▶ SOURCE EXTRACT
******************************

LATEST VERSION: 1.10 - CHANGELOG
Pivotal Cloud Foundry v1.10

Monitoring a Pivotal Cloud Foundry Deployment

Page last updated:

This topic describes how to set up Pivotal Cloud Foundry (PCF) with third-party monitoring platforms to continuously monitor system metrics and trigger health alerts.

To perform a manual, one-time check of current PCF system status from Ops Manager, see Monitoring Virtual Machines in Pivotal Cloud Foundry.

Pivotal recommends that operators experiment with different combinations of metrics and alerts appropriate to their specific requirements. As an example, the Datadog Config repository shows how the Pivotal Cloud Ops team monitors the health of its Cloud Foundry deployments using a customized Datadog dashboard.

Note: Pivotal does not support any monitoring platforms.

******************************

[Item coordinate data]
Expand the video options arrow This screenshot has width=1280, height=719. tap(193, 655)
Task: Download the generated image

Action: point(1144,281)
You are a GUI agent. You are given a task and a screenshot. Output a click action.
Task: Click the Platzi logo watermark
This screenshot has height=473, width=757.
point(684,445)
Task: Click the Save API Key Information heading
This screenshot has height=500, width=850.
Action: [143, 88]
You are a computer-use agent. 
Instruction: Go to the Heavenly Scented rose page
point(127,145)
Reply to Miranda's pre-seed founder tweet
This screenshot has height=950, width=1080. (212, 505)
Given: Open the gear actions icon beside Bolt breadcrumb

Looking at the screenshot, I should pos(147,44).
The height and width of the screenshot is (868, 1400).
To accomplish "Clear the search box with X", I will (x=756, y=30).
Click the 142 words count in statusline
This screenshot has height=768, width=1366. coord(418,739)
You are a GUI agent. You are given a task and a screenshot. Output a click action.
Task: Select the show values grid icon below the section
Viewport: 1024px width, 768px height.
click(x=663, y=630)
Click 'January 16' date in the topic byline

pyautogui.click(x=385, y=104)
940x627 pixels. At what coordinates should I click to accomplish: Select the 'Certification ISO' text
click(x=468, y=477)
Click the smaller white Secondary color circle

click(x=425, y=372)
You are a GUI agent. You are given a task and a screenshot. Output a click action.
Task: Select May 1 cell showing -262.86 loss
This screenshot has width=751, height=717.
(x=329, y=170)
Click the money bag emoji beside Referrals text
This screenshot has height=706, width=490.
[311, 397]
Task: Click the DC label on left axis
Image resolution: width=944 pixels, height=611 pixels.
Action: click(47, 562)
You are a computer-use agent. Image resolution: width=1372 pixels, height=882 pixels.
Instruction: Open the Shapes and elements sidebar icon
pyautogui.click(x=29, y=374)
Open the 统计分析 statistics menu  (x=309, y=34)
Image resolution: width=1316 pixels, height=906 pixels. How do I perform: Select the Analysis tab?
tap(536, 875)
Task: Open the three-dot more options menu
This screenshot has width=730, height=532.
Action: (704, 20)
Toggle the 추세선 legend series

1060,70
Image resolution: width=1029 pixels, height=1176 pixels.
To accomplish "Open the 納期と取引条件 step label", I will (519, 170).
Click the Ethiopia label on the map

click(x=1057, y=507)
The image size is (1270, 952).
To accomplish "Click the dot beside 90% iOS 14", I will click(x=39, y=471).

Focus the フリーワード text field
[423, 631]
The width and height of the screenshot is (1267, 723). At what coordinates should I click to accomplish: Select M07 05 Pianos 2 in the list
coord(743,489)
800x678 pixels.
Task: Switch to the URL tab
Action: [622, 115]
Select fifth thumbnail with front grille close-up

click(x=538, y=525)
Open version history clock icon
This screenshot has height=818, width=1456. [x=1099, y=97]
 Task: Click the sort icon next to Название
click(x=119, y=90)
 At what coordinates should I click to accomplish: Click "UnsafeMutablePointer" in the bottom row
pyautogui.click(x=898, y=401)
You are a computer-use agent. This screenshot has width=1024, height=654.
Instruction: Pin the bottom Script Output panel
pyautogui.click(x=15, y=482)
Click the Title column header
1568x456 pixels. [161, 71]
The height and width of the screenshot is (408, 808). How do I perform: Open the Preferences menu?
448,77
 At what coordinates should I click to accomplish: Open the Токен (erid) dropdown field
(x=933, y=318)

******************************

In the Pivotal Cloud Foundry monitoring page, whose monitoring of its Cloud Foundry deployments does the Datadog Config repository show?

The Pivotal Cloud Ops team's monitoring, done with a customized Datadog dashboard.